The venue was some place I hadn't heard of before called "Don's Barn." And literally, this concert was all day in Don's Barn. Dude had a big piece of property well off the main drags, and had a huge barn in which he converted an upper floor into a pretty homey and fun bar type environment. It was my dad and I, about a dozen old black guys in suits and hats, and about five dozen Harley people. At 18 years old, and as sheltered as they come, I was spotted passing a Bushmill's bottle with toothless bikers. Go figure.

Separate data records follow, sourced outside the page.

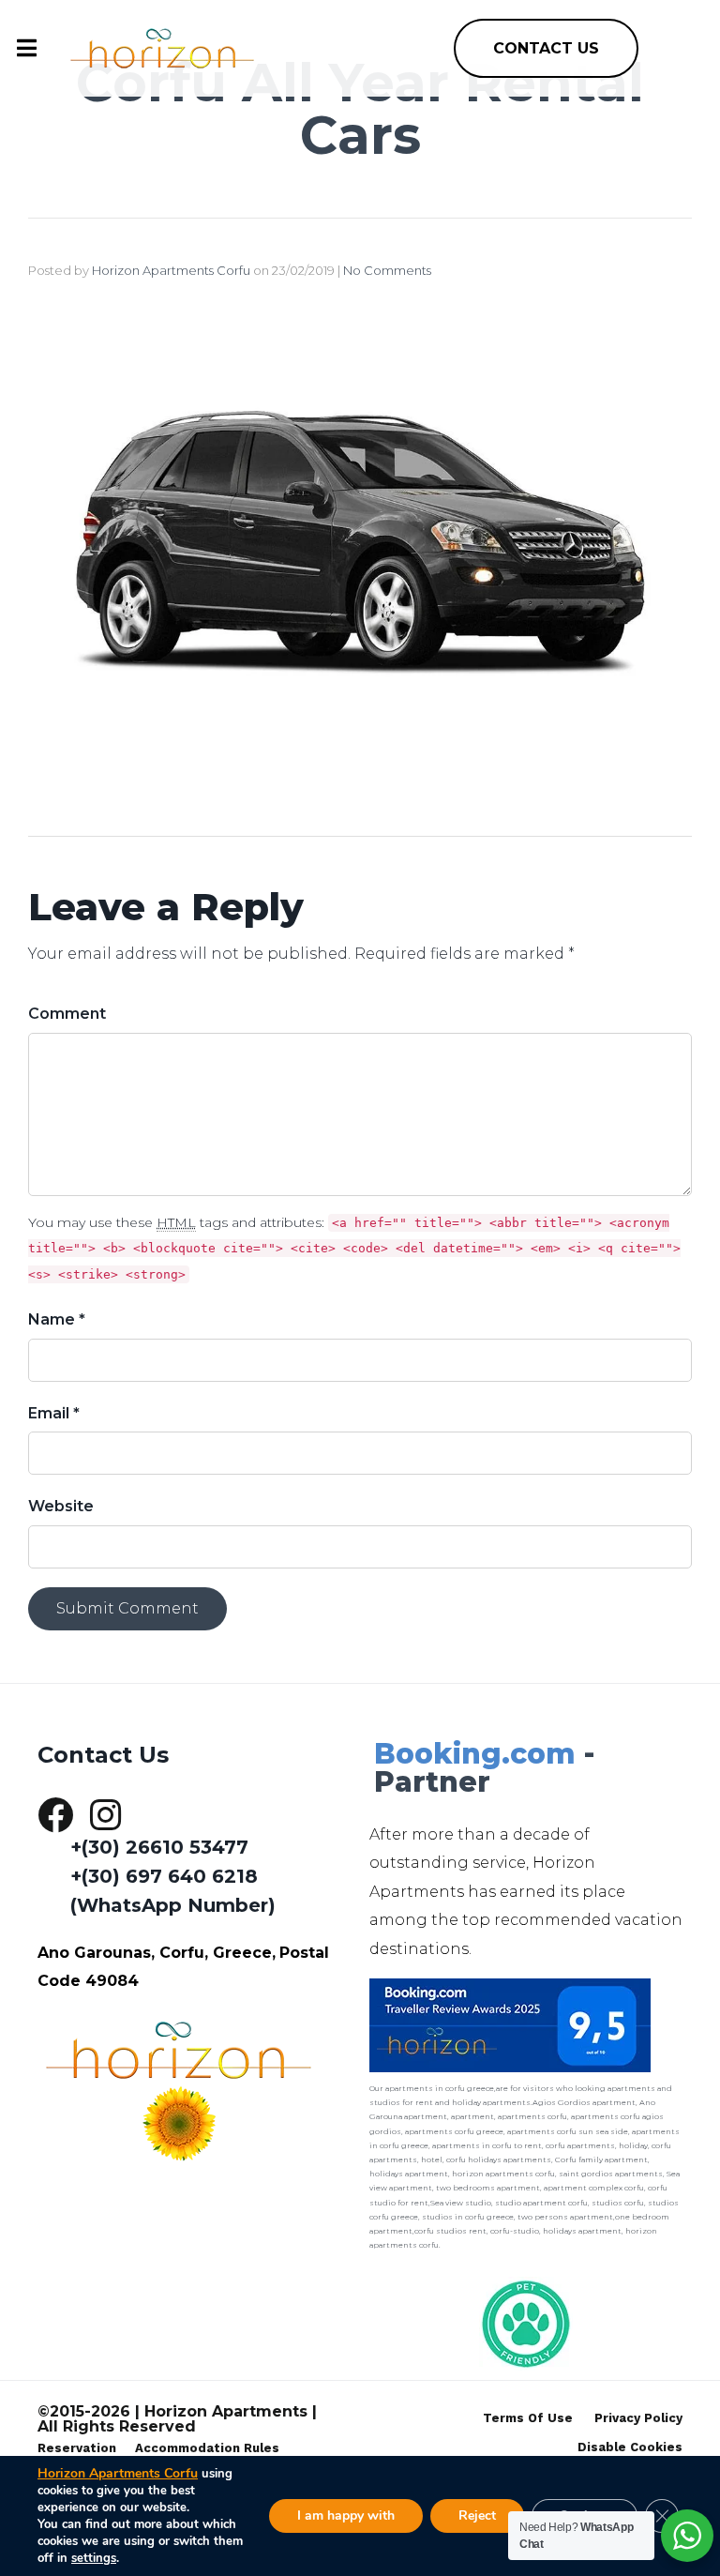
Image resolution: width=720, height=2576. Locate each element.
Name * (56, 1319)
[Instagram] (105, 1815)
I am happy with (346, 2515)
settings (93, 2558)
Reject (477, 2515)
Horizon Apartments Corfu (171, 270)
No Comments (387, 270)
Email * (54, 1413)
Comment (67, 1014)
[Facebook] (55, 1815)
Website (61, 1506)
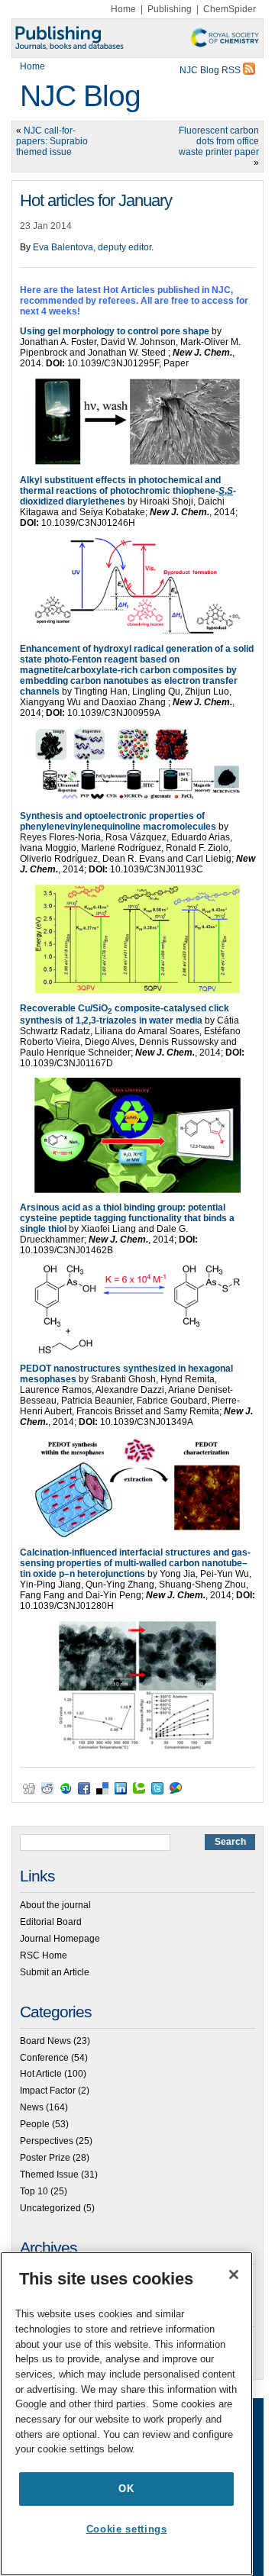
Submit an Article (54, 1972)
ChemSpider (229, 9)
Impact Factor (48, 2090)
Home (123, 9)
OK (126, 2488)
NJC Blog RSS (211, 70)
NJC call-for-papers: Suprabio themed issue (52, 141)
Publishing (169, 9)
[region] (126, 2414)
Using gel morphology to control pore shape (114, 331)
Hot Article (41, 2073)
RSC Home (43, 1955)
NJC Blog (80, 95)
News (32, 2107)
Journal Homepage (60, 1938)
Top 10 (34, 2191)
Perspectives (46, 2141)
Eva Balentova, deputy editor (92, 247)
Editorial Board (51, 1922)
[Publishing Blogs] (137, 38)
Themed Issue (49, 2174)
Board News (45, 2041)
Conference (44, 2057)
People (35, 2124)
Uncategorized (50, 2208)
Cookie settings (126, 2529)
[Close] (234, 2274)
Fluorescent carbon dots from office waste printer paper (219, 141)
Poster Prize (45, 2157)
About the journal (55, 1905)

Anyway, there were a few acts there from the Alligator label, like Koko Taylor and Saffire the Uppity Blues Women (both rocked), but Lil' Ed really got the crowd going. He's this little dude with huge ears and teeth, I think his schtick is that he wears a fez,, and he plays the meanest goddamn slide guitar you've ever heard. I'm pretty excited to have this disc in my collection, and hope to catch him in my neck of the woods again at some point.

(By the way, 9/23 in NY @ Terra Blues Pauly, and I know we've got a couple of Chicago people too - he plays periodically at Buddy Guy's Legends)

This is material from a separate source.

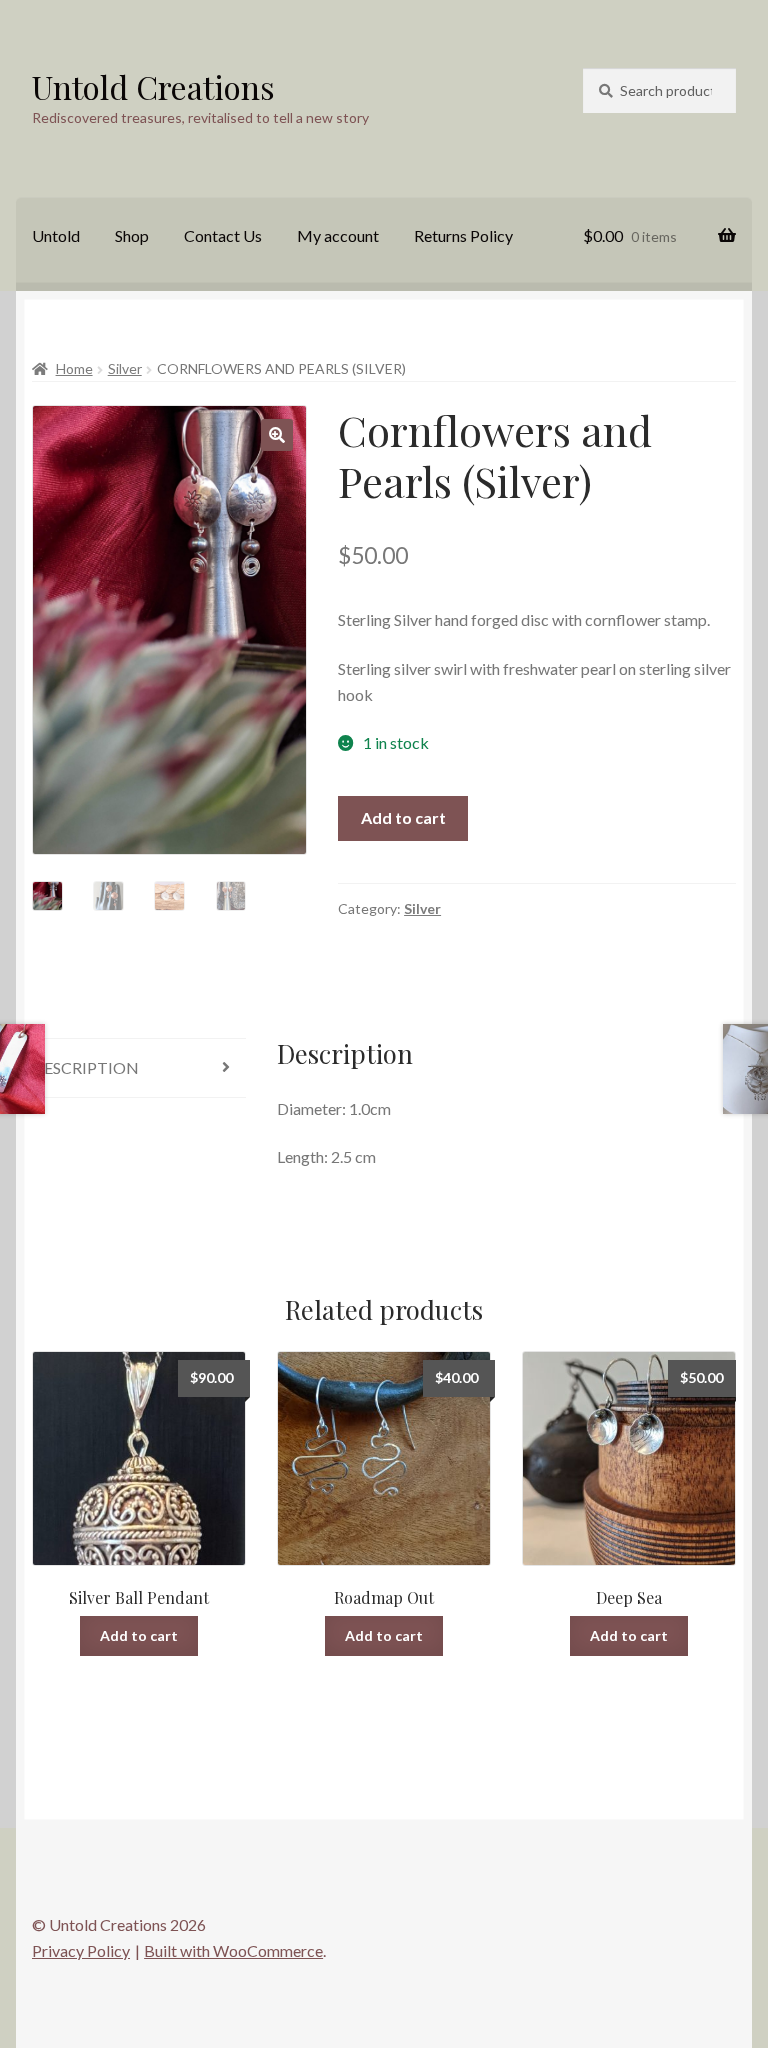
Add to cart (403, 817)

I'm having an internal argument with myself, and I'm hoping you guys can help me out. Let's say you did Internet porn. As an active participant. Now, these people go to the grocery store and the mall too I'd figure, or at least I hope they're not all gimped up in some pawn shop dungeon somewhere. Regardless, if you're out and about, maybe someday you catch someone giving you that "is that...? No, couldn't be... Or is it?" sideways glance.

Now, here's my question. Ignoring for a moment the truly weird Robert John Bardo sort of stalking crap, which of these porn participants are more likely to be weirded out by being recognized: the guy who'll fuck anything strange (transsexual, midget), or the woman who fucks the goat?

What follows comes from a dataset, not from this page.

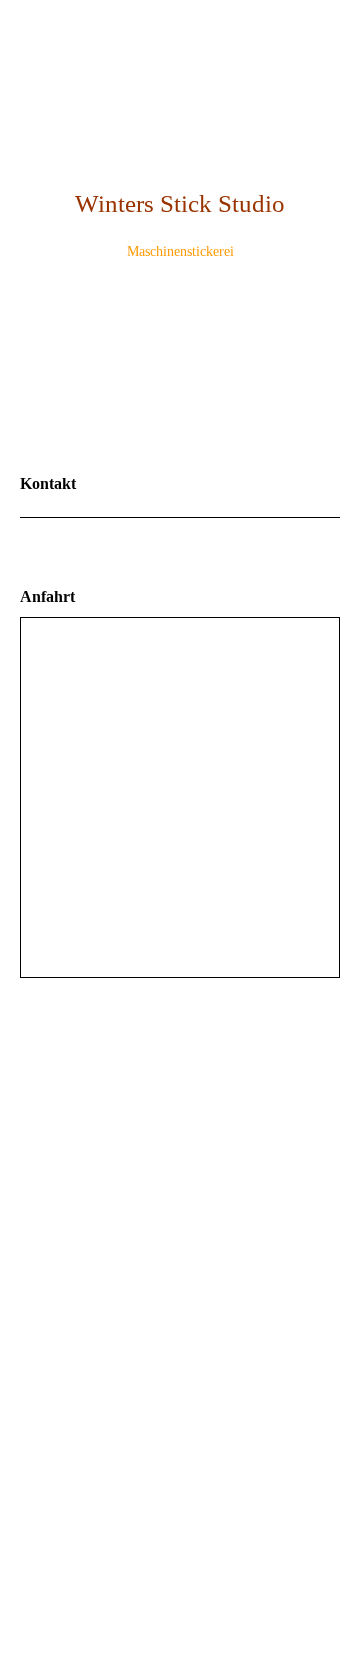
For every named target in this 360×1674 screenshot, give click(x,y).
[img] (180, 365)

I'm not sure anyone wins, least of all the civilian who spots this online celebrity.

One last thing on porn, one thing on "My Sister Sam" (linked above). I heard Pam Dawber doing a radio commercial that started out something like, "I'm Pam Dawber, and I too had problems with my..." leading in to whatever she was hustling. How many people had to be unavailable for them to get to Pam Dawber on the celebrity endorsement trickle down? I'm astounded. And on porn, I'm also astounded that pornographers can effectively grab any movie or TV show and make a knockoff porn movie about it (Star Wars = Slut Wars, or whatever). I was trying to think of a TV show or movie that would be impossible to knock off as a porno.

I think I've got it.

"Life Goes On," aka the "Corky Show." And I don't know why these two words next to each other teeter me over the top of absurd giggling, but try them out for yourself and see if they work: "Retard Porn."

Back yet?

OK.

Sunday was a strange day. Went out to a high falutin' wine shop called Martha's Vineyard in Grand Rapids, which is the type of place I simply can't walk out of without $50 out of pocket. They have a deli for chrissakes! A deli! Anyway, two bottles of wine, a baguette, half pound of prosciutto, pound of coffee, some baklava, some artisan imported pasta, and a pack of smokes, and I'm $65 lighter.

That's not the strange part.

Afterwards, I went over to my mom's, as I had some stuff in her attic she wanted me to get out of her house. I got two loads down the stairs and got nauseated. Horribly nauseated. Back-of-the-neck sweats and everything. Had to lay down for almost an hour to get over it. I felt a little better, then got another couple loads in the car and took off. Halfway home, the nauseating feeling returned, this time with nearly blinding dizziness. It was freaky scary. It was like feeling motion sick without being on a boat. I spent the rest of my day prone on the couch, hoping to hell I wouldn't feel this way Monday morning.

So far so good.

With the boss out of town this week, smart money says I'll have plenty of time to write. Hopefully you'll see a little something new this evening.